06 April 2019

Contour, Portraits

More practice art for this week—contour drawings I did as demonstrations in my class at Los Angeles Public Library:





And portraits of the two founders of Sketchbook Skool, Koosje and Danny, assayed during this week's live online "Portrait Party":


I think I have finally figured out my biggest problem with doing portraits: I start at the top of the head. It seems like the logical place to start; I mean, if you were going to draw, say, that bell pepper up there, you would probably start with the stem, right? But when it comes to doing portraits, I draw the top of the head, or the hair, in the correct proportion to what I'm seeing, but then the features of the person somehow grow LARGER when I draw them, and by the time I'm done with the head, the top of it is disproportionately too small for the rest of it. Koosje's doesn't stick out as too different, but Danny is definitely wearing a hairline and forehead way smaller than his face requires! So from now on, I'm going to try drawing the features FIRST, and then go back for the head and the jaw. We'll see if that works.

Hopefully there will be more art on here soon; I'm planning a trek with the L.A. Urban Sketchers to see wildflowers.




03 April 2019

Breakfast vignettes

Between getting ready for my first Young Adult Literature class at UCLA yesterday and prepping for my first contour drawing workshop this coming Saturday, I have spent a lot of time this week at the computer, plus running errands to Dick Blick and Office Depot to buy supplies and get printouts, so I don't have much artwork to show.

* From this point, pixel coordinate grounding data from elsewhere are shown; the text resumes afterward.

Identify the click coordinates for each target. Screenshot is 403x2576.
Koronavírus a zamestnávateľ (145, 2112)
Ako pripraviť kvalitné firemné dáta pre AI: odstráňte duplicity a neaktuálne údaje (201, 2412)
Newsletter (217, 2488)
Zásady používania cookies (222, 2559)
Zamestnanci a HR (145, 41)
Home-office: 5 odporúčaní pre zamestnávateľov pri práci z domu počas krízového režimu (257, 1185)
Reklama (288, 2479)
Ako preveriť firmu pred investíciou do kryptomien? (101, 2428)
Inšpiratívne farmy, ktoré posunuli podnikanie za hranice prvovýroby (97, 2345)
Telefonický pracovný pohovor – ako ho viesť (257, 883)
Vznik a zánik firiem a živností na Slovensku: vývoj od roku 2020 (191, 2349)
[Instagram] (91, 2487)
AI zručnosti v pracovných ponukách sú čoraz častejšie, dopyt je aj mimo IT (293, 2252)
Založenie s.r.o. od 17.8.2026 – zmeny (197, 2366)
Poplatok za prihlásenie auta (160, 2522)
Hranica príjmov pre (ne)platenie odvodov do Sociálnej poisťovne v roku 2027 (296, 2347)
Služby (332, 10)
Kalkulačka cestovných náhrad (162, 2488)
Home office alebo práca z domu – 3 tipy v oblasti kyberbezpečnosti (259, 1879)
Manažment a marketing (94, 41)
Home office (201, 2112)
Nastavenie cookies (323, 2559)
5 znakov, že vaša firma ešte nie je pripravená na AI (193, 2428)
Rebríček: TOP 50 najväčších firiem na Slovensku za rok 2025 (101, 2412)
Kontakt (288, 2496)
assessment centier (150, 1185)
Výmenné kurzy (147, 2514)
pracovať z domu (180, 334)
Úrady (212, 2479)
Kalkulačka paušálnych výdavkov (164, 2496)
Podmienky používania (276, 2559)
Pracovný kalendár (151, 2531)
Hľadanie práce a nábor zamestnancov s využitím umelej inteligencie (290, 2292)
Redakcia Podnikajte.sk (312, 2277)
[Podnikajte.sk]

I went to breakfast last week with Kirsten at More Than Waffles and managed a 5-minute sketch of the lamp hanging in the window I was facing during the scant minutes I had to wait for her to arrive; and I did a little capture of the early-morning folk in the UCLA cafeteria area, one whom I surmise (from his dress) might be a groundskeeper or other kind of workman there, and the other a student waiting for class to start.



The fellow in the plaid shirt noticed me sketching the other guy and was antsy and self-conscious when I seemed to turn my attention towards him afterwards, so I could only take quick glimpses. Some people really don't like it when you draw them! Others, of course, are flattered and want to see the end result, which almost never looks like them and is therefore a disappointment, usually producing effusive but vague compliments and a hasty retreat. I don't know which I prefer!

Honestly, the preoccupation of modern folk with their cell phones yields some of the best motionless and oblivious models one could want, except for the repetitiveness of the scene.



Uniball pen, Moleskine sketchbook, various watercolors.